Apparently, I see things differently from other people. At least, I’m constantly interpreting events and other peoples’ words in a way that doesn’t match the general consensus. Do that often enough and you can start to wonder about yourself. Is it me? Is it everyone else? WTF?
I learned to keep my perceptions to myself unless there was a compelling reason to speak up. My interpretations have been validated though, so I’ve come to the conclusion that I’m not crazy. Three psychologists have told me that I’m perceptive and insightful and that I’d make a good therapist. Nice!

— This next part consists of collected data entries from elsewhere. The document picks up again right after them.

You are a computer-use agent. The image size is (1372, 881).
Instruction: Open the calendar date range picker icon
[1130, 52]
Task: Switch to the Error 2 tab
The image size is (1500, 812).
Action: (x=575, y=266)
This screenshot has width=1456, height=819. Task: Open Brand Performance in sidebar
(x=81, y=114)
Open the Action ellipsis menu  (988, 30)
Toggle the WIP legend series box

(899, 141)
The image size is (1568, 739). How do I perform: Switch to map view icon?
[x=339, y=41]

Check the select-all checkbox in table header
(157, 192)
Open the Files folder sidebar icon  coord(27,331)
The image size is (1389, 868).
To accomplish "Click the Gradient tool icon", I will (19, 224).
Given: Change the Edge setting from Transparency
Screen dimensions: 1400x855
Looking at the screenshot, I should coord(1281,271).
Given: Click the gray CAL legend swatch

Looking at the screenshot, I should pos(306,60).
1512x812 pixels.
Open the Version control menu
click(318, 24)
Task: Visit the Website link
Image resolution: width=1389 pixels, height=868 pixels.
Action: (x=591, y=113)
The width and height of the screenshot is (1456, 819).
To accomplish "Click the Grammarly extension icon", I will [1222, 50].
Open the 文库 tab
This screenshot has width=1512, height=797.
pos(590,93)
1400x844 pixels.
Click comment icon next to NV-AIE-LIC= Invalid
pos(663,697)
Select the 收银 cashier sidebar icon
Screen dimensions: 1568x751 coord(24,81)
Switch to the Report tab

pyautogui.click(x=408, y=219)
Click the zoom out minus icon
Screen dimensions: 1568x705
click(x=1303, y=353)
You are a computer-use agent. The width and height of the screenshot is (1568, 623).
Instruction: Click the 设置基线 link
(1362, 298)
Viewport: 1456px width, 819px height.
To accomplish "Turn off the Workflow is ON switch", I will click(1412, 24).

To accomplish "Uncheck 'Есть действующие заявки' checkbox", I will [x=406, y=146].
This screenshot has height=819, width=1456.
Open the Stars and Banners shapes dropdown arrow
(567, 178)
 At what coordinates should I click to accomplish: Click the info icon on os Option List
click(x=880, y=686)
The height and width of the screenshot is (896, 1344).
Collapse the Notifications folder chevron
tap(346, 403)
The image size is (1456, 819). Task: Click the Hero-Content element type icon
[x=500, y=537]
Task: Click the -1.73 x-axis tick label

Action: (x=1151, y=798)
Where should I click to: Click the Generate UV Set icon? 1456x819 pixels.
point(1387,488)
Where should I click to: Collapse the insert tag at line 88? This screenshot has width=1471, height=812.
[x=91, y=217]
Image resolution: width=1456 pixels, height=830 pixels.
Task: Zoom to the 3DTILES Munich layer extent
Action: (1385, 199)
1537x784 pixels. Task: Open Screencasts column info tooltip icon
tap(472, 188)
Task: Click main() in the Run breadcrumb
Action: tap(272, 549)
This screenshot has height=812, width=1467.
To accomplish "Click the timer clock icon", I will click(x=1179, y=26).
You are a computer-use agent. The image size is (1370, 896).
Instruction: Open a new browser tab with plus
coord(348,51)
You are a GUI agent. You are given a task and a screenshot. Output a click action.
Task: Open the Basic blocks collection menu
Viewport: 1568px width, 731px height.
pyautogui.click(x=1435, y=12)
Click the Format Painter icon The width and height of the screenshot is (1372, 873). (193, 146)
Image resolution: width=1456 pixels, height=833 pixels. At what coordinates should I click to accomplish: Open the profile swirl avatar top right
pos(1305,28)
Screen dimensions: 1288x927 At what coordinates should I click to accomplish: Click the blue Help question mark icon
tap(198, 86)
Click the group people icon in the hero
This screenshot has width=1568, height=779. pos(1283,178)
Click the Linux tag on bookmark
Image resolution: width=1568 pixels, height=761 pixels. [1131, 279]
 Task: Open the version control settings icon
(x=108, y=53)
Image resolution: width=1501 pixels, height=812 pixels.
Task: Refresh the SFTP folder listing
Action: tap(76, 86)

My two favorite vindication stories have to do with my understanding of works of art. The first has to do with the Police song, “Every Breath You Take.” I remember when that song came out and everyone thought it was this really romantic love song. What?!? People even played it at their weddings for the theme song, first dance tune, whatever that is. I was flabbergasted. I always thought it was a scary, stalker, crazy person song, but no one agreed with me, so I stopped talking about it. Years and years later, I heard Sting say the same things – that it was an obsessive jealousy song and that he didn’t understand why people thought it was a sweet love song. See? I told you all!
The other story is about Van Gogh paintings. I could never understand why anyone would have a Van Gogh hanging in the living room. I look at his work, and I see pain, pain, pain. Why on earth would you want naked pain hanging in your house? How can you stand to look at something so agonizing all the time? Again, people thought I was crazy. Then I discovered that Van Gogh himself had written, in a letter to his sister, “…the fact that my pictures are after all almost a cry of anguish…”
So, yeah, I have different interpretations and different ideas about things. It will be interesting to see, assuming I get responses to this blog, what other people think.